**Direction 1**
In the paper summary, what does the time-adaptive differential privacy framework allow clients to do?

**Source extract**
---

Differentially Private Federated Learning With Time-Adaptive Privacy Spending
Shahrzad Kiani, Nupur Kulkarni, Adam Dziedzic, Stark Draper, Franziska, Boenisch

TL;DR
This paper introduces a time-adaptive differential privacy framework for federated learning, allowing clients to allocate privacy budgets unevenly over time, leading to improved utility and privacy trade-offs.
Contribution
It proposes a novel time-adaptive privacy spending strategy in federated learning, optimizing privacy budget allocation across rounds for better utility.
Findings
Theoretically proves utility improvements with uneven privacy budget spending.
Empirically demonstrates enhanced privacy-utility trade-offs on benchmark datasets.

---

**Source material**
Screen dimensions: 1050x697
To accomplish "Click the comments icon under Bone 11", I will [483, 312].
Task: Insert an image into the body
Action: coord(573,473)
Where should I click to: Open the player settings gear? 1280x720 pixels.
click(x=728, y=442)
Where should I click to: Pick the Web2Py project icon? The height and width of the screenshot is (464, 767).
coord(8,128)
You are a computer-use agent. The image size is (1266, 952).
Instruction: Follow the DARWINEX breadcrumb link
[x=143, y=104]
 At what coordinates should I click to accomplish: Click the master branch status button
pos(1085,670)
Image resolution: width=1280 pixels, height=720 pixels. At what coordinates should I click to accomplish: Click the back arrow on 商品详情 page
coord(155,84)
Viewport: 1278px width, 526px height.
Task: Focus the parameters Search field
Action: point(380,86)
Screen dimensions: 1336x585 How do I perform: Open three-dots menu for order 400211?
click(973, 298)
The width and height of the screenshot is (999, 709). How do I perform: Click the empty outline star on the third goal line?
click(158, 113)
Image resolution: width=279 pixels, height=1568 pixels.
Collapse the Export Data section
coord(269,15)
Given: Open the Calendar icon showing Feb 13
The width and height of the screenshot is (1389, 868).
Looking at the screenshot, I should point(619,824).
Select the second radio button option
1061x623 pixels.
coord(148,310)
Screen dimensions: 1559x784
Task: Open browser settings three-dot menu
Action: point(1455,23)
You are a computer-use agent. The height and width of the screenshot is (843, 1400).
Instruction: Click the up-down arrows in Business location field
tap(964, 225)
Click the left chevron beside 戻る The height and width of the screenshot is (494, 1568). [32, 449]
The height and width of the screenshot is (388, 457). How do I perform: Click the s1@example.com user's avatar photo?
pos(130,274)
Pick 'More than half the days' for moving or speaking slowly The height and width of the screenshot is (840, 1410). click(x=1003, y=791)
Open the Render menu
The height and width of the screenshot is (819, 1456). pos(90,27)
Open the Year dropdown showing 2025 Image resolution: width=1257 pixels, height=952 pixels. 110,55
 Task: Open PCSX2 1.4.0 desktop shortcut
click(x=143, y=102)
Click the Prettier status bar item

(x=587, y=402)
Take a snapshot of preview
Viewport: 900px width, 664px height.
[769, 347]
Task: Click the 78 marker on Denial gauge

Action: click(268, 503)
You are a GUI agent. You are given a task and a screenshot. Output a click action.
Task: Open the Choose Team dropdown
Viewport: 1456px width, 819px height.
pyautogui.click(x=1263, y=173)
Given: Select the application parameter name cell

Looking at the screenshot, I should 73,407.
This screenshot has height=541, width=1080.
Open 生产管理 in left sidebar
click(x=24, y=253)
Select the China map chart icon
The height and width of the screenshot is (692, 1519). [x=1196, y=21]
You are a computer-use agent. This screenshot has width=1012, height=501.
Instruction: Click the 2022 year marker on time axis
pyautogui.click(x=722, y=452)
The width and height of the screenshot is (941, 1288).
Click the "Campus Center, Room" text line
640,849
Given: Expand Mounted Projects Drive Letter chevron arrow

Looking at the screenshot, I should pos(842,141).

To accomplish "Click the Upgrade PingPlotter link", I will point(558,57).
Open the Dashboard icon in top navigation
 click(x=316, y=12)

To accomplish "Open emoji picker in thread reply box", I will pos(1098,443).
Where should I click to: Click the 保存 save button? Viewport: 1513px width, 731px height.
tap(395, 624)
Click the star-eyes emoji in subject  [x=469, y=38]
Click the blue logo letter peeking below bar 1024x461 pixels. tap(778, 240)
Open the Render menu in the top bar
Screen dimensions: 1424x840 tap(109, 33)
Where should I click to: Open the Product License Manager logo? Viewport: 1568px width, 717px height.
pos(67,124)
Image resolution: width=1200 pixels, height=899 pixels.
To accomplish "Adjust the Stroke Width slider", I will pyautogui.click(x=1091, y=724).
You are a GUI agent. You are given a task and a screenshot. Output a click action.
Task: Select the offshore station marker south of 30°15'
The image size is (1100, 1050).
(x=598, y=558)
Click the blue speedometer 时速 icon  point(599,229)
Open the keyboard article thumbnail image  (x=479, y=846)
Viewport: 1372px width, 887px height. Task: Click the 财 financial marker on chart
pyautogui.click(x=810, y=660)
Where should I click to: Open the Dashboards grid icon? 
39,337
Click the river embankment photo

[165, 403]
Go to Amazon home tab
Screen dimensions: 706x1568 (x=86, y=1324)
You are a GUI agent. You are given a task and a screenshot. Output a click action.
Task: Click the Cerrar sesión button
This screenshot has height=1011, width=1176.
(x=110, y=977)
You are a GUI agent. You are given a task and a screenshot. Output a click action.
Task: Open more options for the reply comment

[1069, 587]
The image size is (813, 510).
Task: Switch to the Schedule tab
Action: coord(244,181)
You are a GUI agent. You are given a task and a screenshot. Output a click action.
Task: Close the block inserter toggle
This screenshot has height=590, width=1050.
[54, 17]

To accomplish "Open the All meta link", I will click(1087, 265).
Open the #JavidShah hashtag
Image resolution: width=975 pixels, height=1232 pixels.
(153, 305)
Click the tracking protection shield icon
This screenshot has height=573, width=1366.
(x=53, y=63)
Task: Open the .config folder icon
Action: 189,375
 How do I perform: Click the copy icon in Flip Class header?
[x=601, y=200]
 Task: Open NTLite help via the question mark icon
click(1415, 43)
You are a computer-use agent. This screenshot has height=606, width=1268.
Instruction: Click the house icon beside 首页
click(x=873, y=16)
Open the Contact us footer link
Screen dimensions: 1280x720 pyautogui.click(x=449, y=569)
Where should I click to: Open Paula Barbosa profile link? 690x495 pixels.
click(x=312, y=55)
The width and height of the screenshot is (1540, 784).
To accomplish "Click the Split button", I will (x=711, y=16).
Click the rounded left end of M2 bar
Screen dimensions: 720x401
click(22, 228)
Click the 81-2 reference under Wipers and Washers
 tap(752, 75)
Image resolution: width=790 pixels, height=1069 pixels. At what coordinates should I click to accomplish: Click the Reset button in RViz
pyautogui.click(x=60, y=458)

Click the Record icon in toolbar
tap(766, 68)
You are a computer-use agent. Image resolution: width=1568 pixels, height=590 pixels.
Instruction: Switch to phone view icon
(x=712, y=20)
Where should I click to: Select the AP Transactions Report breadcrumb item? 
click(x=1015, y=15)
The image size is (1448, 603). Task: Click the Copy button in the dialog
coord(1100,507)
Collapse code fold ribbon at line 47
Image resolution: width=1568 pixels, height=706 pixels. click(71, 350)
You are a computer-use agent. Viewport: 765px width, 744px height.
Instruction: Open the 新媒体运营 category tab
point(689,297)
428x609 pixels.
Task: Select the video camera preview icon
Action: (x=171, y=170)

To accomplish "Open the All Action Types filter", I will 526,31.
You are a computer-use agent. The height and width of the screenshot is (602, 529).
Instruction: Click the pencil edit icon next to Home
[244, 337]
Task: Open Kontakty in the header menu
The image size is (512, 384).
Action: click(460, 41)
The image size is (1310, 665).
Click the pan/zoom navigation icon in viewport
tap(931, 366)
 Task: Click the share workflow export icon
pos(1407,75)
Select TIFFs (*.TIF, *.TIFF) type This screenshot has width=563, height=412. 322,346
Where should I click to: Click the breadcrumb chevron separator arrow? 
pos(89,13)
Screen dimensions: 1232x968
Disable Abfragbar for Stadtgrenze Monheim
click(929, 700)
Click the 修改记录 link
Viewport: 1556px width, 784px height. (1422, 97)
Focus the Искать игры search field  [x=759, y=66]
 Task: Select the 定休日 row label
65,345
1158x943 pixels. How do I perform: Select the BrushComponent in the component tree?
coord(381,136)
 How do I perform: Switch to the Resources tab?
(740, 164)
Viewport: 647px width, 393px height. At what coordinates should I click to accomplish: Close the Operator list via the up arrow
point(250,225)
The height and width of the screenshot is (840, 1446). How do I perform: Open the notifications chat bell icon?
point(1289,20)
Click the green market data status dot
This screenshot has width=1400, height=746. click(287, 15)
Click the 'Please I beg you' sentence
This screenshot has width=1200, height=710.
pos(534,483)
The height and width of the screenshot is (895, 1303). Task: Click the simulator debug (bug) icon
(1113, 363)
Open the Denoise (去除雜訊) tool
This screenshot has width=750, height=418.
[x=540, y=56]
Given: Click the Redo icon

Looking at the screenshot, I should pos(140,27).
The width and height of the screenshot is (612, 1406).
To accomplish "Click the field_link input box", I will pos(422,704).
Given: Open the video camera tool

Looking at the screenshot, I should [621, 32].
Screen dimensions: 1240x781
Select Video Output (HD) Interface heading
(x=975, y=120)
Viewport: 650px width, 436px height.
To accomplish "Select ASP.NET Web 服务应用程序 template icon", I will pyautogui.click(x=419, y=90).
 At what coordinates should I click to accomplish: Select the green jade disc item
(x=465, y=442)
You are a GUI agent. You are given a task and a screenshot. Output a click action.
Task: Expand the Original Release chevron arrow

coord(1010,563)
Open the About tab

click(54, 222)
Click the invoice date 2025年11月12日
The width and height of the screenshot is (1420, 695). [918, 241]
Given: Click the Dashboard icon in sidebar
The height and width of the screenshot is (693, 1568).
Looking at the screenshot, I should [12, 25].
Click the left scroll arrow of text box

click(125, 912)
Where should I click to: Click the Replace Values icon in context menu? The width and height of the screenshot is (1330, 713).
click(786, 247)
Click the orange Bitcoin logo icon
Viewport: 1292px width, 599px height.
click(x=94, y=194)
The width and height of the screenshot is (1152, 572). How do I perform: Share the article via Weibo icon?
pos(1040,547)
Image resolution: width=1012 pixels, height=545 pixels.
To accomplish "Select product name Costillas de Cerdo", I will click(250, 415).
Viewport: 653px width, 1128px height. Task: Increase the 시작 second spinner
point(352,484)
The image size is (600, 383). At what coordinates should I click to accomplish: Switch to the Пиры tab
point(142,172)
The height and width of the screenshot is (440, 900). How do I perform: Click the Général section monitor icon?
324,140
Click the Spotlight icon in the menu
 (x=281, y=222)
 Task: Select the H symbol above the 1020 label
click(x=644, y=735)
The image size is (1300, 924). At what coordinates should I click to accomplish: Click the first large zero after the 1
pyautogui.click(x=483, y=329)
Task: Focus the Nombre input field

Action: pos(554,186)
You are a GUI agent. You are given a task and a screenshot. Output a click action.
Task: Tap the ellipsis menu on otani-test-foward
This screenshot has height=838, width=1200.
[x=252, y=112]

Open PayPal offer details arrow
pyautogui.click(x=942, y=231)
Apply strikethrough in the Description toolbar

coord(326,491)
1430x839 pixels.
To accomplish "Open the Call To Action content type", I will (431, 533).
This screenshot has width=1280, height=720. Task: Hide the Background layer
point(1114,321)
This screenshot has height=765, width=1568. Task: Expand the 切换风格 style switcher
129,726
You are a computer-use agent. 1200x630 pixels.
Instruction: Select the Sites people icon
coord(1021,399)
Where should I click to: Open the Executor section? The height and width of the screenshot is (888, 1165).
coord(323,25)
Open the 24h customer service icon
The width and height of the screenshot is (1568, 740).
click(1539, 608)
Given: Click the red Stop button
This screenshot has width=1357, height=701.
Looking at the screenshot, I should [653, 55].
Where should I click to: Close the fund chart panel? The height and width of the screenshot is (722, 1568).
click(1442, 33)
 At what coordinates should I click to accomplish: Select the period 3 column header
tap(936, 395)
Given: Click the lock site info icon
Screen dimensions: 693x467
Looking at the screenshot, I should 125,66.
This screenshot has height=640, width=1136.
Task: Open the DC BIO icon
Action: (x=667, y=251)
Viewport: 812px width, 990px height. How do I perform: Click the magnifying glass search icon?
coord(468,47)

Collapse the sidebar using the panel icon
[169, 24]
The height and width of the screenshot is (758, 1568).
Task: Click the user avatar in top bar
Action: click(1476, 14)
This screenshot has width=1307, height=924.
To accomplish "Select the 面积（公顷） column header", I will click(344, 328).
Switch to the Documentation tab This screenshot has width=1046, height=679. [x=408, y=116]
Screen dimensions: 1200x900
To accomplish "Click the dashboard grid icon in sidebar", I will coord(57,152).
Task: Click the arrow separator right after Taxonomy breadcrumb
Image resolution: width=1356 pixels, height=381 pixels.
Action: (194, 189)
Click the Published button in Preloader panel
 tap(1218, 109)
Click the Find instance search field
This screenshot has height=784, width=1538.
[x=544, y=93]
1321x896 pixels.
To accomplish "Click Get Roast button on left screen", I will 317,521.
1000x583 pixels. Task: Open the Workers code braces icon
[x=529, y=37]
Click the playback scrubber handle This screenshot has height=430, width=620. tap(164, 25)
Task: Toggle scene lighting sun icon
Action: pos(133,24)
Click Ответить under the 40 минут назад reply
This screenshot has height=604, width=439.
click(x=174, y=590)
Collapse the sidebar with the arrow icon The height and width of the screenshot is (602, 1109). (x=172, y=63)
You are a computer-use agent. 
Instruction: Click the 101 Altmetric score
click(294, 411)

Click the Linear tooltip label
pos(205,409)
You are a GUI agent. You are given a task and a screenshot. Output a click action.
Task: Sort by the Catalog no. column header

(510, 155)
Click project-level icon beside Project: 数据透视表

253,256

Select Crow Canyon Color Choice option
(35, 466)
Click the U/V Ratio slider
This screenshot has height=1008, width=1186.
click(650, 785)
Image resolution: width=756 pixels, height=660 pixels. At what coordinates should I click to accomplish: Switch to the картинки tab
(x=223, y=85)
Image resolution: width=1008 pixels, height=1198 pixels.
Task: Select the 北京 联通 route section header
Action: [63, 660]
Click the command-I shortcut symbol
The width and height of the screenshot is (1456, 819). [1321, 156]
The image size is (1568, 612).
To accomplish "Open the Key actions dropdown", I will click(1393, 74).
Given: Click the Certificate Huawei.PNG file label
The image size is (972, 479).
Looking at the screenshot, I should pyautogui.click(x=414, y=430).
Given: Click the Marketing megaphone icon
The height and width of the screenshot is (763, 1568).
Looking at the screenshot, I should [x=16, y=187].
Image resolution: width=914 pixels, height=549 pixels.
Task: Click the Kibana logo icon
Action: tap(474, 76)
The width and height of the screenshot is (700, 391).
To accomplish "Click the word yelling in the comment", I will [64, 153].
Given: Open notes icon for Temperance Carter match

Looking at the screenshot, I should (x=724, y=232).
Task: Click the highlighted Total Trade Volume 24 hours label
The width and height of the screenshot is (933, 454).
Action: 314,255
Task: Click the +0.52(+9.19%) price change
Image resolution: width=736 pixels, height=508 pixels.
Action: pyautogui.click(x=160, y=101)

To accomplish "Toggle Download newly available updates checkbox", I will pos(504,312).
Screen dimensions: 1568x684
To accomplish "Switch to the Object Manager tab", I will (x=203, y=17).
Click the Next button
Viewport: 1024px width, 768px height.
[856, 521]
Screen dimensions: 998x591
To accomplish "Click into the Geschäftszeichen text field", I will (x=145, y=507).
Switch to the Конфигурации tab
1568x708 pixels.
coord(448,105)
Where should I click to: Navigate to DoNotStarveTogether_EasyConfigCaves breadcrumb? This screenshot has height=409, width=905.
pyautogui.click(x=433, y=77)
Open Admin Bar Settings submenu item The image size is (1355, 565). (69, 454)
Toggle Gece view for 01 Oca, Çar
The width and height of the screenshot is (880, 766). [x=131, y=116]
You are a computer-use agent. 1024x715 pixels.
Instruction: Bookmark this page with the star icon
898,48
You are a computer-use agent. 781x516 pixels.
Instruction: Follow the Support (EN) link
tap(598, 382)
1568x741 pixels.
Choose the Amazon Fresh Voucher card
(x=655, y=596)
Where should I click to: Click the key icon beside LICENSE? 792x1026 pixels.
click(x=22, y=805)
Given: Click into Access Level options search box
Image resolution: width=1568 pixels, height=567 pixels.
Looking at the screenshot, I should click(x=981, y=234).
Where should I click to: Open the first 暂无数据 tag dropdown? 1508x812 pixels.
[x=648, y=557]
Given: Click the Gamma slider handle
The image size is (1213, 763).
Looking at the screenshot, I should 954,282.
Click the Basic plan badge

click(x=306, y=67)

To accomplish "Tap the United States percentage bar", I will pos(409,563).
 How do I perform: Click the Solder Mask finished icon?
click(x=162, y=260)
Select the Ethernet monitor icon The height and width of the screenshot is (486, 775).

---

**Direction 2**
In the listing, revise the lines from the line with "The image size is (1448, 603)." to the line with "I will 526,31." by replacing "Copy" with "Paste", and leave everything else as it is. Return only those lines.

**Solution 1**
It allows clients to allocate privacy budgets unevenly over time.

**Solution 2**
The image size is (1448, 603). Task: Click the Paste button in the dialog
coord(1100,507)
Collapse code fold ribbon at line 47
Image resolution: width=1568 pixels, height=706 pixels. click(71, 350)
You are a computer-use agent. Viewport: 765px width, 744px height.
Instruction: Open the 新媒体运营 category tab
point(689,297)
428x609 pixels.
Task: Select the video camera preview icon
Action: (x=171, y=170)

To accomplish "Open the All Action Types filter", I will 526,31.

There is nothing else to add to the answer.